> Task item: For the word "target", return each line of the data in which it occurs.
Records provided below:
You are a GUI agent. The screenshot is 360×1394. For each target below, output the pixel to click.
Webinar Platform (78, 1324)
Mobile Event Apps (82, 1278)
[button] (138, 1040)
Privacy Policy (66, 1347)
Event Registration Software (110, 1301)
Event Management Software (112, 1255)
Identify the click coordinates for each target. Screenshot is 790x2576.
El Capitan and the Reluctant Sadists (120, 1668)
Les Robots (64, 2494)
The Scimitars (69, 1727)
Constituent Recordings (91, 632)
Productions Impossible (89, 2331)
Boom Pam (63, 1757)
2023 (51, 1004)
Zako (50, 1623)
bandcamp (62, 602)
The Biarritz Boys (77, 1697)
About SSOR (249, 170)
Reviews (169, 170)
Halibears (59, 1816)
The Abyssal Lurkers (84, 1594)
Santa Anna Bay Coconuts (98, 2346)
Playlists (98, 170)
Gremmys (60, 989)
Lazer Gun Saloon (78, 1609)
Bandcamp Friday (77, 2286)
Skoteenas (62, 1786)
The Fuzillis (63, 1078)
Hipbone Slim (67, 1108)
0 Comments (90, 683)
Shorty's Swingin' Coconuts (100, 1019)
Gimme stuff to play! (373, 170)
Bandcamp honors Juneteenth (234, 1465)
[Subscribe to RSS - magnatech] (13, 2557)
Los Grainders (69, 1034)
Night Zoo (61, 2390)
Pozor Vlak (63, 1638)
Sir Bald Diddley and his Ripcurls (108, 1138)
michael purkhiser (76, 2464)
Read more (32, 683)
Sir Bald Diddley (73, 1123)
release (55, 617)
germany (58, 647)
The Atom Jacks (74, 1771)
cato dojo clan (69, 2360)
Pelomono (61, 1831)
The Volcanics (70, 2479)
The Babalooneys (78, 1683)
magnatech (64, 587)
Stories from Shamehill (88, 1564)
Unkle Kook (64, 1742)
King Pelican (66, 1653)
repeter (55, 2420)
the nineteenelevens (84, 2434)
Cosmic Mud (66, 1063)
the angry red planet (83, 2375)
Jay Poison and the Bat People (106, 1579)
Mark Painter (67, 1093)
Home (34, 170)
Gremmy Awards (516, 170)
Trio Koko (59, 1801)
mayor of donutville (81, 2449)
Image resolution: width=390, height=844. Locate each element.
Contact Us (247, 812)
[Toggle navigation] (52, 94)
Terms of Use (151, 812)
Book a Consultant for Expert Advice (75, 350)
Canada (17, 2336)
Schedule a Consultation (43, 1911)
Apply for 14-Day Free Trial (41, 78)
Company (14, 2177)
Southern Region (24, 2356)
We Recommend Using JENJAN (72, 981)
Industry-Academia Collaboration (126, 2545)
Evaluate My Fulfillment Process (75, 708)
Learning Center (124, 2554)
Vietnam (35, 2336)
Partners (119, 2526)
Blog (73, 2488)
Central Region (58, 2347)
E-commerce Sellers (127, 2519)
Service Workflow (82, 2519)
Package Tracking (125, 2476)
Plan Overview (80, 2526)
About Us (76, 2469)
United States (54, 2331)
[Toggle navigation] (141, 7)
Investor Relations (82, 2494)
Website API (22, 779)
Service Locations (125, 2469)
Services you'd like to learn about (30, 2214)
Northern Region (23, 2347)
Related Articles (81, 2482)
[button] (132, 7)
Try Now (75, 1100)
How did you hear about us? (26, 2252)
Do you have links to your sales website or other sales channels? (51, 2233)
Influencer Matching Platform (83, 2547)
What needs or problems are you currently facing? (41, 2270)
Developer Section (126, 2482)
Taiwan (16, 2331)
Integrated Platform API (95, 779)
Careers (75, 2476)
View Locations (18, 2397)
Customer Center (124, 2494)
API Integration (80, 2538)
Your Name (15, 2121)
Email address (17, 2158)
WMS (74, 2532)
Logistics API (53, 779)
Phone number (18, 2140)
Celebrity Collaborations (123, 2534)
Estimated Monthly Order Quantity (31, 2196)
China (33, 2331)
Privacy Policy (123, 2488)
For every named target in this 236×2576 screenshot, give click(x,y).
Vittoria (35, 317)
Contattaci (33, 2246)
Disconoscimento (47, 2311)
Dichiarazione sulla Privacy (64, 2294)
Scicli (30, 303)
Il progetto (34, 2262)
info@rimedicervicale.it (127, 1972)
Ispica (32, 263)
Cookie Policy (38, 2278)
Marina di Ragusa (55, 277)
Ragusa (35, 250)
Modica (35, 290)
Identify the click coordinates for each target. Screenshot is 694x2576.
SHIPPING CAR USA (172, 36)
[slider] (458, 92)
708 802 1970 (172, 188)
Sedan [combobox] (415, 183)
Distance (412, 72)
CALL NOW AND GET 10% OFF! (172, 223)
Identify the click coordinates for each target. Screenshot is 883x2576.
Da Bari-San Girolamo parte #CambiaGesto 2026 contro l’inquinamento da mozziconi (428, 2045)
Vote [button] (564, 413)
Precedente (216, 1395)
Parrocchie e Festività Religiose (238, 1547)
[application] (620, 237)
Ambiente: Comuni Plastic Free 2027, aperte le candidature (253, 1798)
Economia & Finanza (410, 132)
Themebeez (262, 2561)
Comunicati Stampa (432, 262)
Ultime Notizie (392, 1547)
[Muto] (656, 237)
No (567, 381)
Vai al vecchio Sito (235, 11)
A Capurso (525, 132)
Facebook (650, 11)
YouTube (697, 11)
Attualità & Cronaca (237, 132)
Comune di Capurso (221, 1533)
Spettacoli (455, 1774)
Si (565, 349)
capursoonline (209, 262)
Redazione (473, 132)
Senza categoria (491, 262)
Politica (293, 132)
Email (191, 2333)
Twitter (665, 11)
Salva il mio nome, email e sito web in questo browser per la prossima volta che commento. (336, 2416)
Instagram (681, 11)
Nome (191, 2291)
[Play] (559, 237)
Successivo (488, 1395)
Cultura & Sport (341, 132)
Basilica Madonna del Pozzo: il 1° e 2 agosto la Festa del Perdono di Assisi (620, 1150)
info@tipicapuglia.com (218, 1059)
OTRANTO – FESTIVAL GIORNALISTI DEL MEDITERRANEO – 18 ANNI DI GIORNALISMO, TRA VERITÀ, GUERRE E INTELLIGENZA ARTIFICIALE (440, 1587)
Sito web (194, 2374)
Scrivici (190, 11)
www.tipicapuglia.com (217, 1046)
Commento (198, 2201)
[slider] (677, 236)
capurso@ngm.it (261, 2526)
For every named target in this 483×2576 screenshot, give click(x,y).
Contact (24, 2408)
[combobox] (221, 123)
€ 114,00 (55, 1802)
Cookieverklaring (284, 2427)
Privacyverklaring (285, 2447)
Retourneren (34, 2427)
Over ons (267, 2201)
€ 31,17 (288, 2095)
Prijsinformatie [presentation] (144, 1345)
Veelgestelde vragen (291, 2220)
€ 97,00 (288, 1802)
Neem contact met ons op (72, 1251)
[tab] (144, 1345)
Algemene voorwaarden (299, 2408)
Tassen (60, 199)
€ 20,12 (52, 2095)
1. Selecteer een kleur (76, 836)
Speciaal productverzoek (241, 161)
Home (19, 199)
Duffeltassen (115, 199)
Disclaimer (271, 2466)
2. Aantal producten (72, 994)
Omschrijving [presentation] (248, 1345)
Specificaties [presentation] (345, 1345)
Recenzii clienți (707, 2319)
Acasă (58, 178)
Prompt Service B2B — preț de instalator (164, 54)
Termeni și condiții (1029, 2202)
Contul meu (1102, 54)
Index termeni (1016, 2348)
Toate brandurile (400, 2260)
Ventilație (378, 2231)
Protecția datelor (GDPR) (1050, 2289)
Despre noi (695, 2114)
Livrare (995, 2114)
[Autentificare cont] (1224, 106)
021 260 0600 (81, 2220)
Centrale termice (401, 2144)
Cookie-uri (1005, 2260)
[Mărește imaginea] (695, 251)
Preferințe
End of Records provided.
> Response:
You are a GUI agent. The screenshot is 360×1394. For each target below, output the pixel to click.
Identify the click coordinates for each target. Screenshot is 790x2576.
For every named target in this 236×2576 screenshot, give click(x,y).
Identify the click coordinates for each target. Screenshot is 694x2576.
Identify the click coordinates for each target. Screenshot is 883x2576.
For every named target in this 483×2576 screenshot, give click(x,y).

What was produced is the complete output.